[Dataset entries]
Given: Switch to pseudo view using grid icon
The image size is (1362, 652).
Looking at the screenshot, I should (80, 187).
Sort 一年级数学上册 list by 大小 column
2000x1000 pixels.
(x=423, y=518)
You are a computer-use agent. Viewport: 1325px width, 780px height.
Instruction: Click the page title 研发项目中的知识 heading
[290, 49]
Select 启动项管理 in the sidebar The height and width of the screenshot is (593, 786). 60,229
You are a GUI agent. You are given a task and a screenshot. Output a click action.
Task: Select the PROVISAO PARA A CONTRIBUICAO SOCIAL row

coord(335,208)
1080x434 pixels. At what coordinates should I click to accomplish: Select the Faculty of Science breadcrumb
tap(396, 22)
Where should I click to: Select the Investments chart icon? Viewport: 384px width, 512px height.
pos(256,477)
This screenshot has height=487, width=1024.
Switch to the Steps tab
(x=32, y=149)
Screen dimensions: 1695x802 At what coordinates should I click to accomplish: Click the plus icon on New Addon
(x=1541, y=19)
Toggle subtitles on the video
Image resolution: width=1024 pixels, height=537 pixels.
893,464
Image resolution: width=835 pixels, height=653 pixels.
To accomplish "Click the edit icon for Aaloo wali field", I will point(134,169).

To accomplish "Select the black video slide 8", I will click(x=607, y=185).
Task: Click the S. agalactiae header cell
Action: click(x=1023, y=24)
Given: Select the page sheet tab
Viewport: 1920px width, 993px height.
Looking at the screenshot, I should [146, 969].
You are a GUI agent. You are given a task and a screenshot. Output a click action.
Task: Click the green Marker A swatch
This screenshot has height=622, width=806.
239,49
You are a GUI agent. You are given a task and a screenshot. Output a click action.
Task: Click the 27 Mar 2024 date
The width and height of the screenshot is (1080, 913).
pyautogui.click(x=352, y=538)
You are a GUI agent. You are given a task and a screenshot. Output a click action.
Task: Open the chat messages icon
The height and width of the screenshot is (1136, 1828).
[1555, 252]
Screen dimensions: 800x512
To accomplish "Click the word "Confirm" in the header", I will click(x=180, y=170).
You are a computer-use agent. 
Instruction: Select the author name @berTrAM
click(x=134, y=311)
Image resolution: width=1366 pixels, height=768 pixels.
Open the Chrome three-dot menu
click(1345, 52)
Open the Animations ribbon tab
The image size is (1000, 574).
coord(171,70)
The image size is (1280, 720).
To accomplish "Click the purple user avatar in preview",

Your goal => Search the data above for the string "computer" and copy each line that has it.

The answer =>
You are a computer-use agent. Viewport: 1325px width, 780px height.
You are a computer-use agent. 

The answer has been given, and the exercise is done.